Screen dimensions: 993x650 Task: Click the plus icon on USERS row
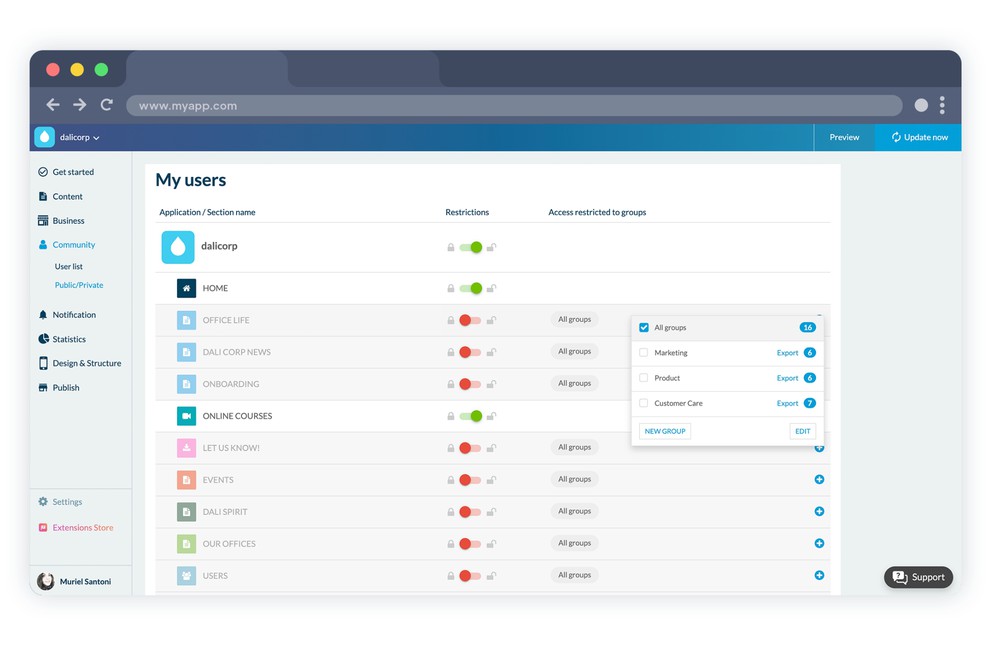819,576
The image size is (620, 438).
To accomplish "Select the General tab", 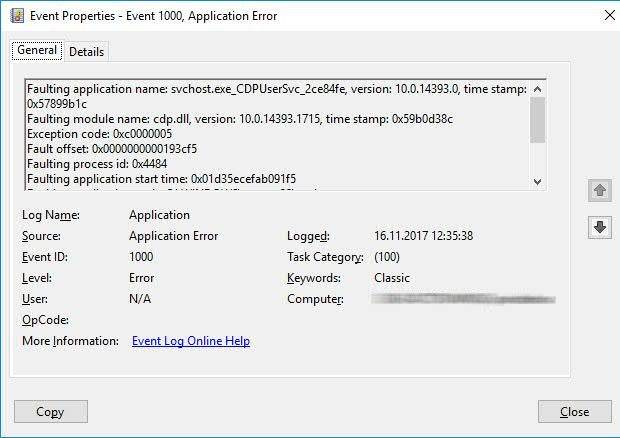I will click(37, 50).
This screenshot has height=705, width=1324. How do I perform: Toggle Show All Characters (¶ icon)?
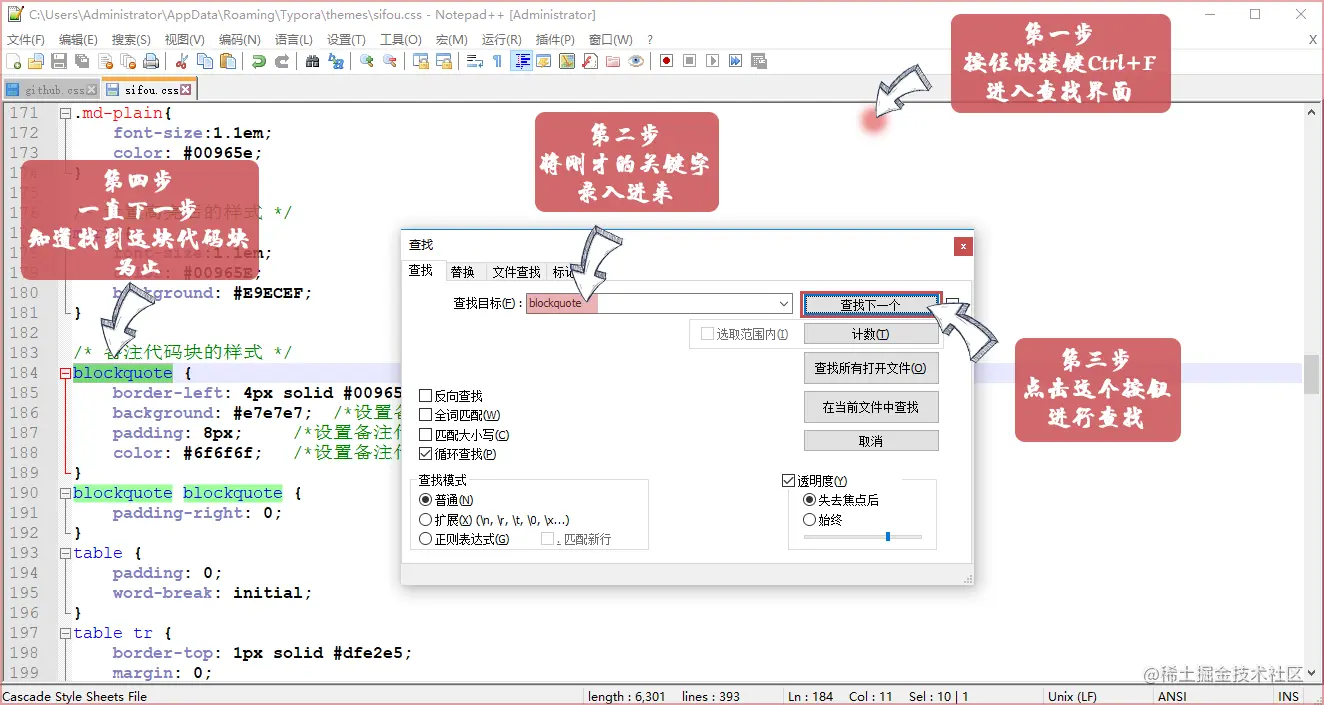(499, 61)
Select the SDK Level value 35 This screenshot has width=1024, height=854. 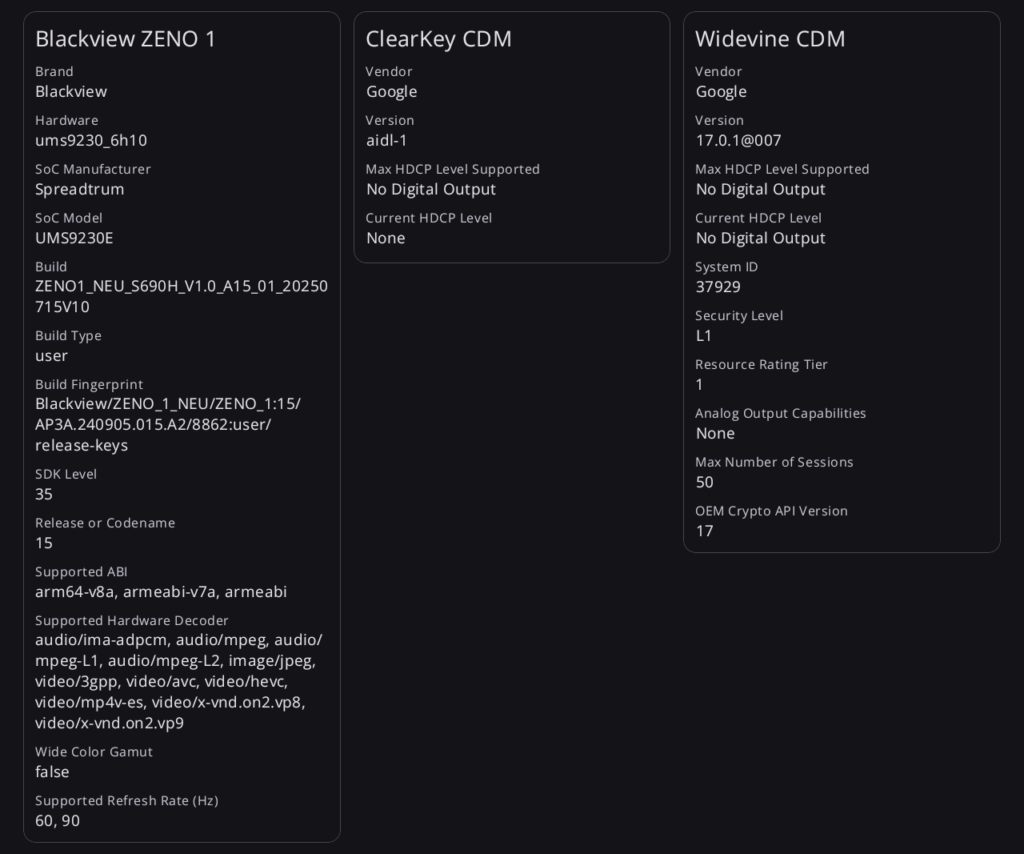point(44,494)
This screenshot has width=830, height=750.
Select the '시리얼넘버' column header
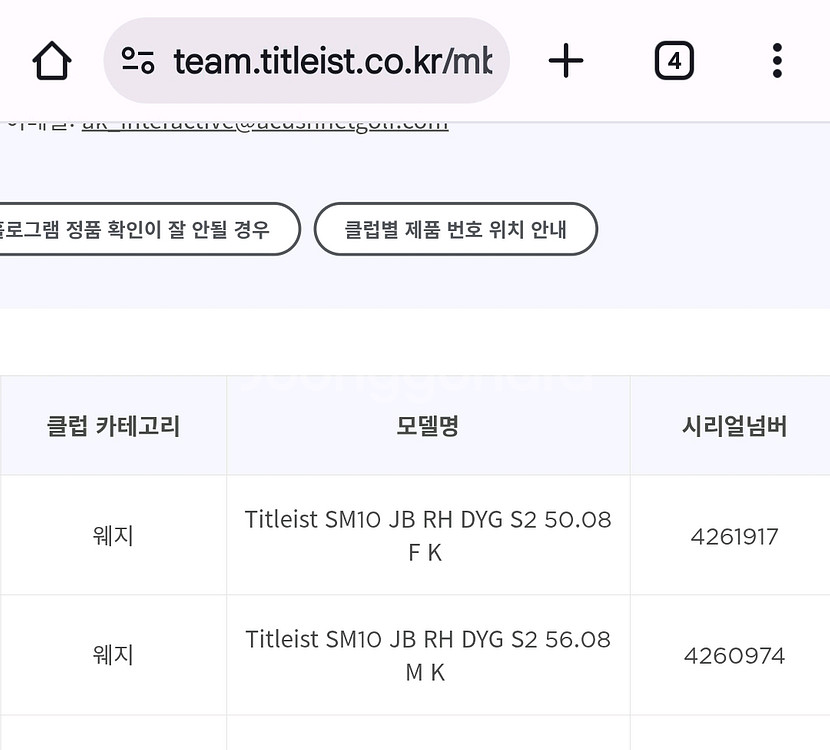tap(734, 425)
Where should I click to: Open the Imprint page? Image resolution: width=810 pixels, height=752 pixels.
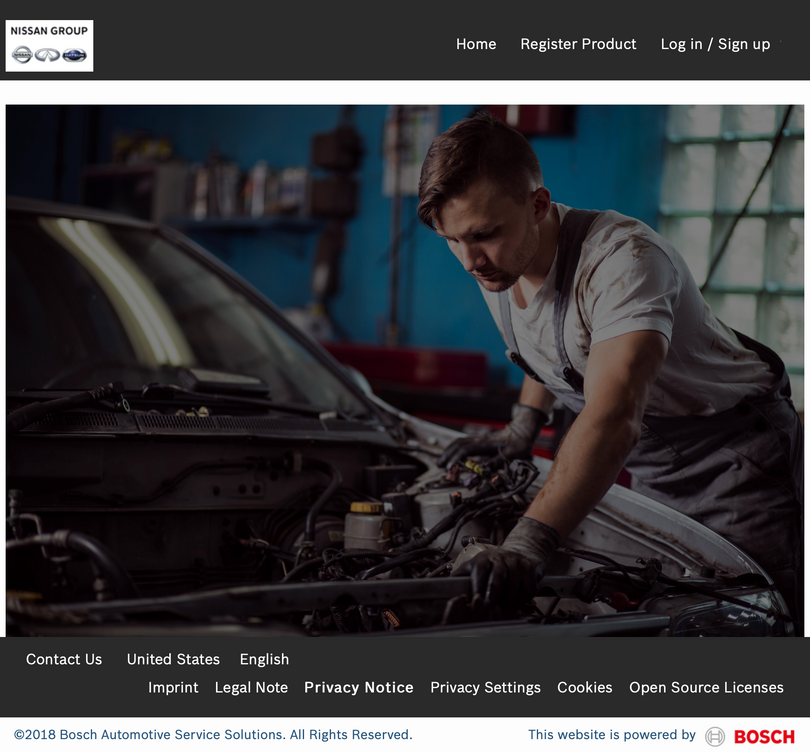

__Exercise__
Only the lines from the one containing "Select the '시리얼넘버' column header" through the last line of the entries above, both included, belong in the answer, written out exactly; pictures do not.

__Finished task__
Select the '시리얼넘버' column header
tap(734, 425)
Where should I click to: Open the Imprint page? Image resolution: width=810 pixels, height=752 pixels.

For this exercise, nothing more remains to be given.